Other materials, like chicken, heat up tremendously when exposed to microwaves. In essence, the chicken absorbs quite a bit of the microwave energy to which it is exposed. That makes chicken a terrible insulating media for use in a high-speed digital product [laughter]. For one thing, it's difficult to get anything to stick to it, because of the grease, and for another the dielectric losses will quickly absorb your fast-moving transients.

For a material with a flat loss tangent (meaning that it does not vary with frequency), you lose a certain fraction of your signal power every time it wiggles up and down. Total losses therefore vary in proportion to how often you wiggle.

Mathematically, we say that dielectric loss (in decibels) grows in direct proportion to frequency.

Materials in popular use for high-speed digital applications are specified with a worst-case (i.e., flat) loss tangent.

The actual loss tangent may not be flat, but from a worst-case design perspective you must assume that it is flat and equal to the worst-case specification at all frequencies.

The skin effect losses are a form of resistive trace loss.
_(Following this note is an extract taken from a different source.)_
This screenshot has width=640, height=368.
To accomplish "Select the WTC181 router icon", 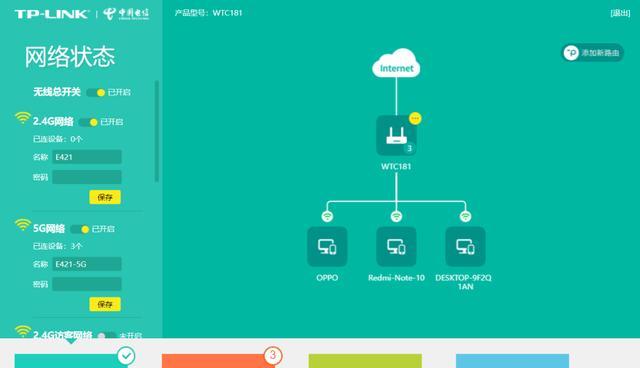I will point(396,135).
These losses are a manifestation of the basic principle that any conductor, upon the passage of current, heats up. Since part of your signal power is converted to heat, there is that much less power available at the end of a long trace to activate the receiver.

The exact amount of resistive heating depends on the distribution of current density within the cross-section of the trace.

What's important when considering the skin-effect is to remember that the interior of a trace is self-shielded by the top and bottom surfaces of the conductor.

I show in this next figure a photomicrograph of the cross-section of a typical pcb trace. On the right I've marked the effective thickness of shielding (skin depth) required to provide a significant degree of self-shielding effect.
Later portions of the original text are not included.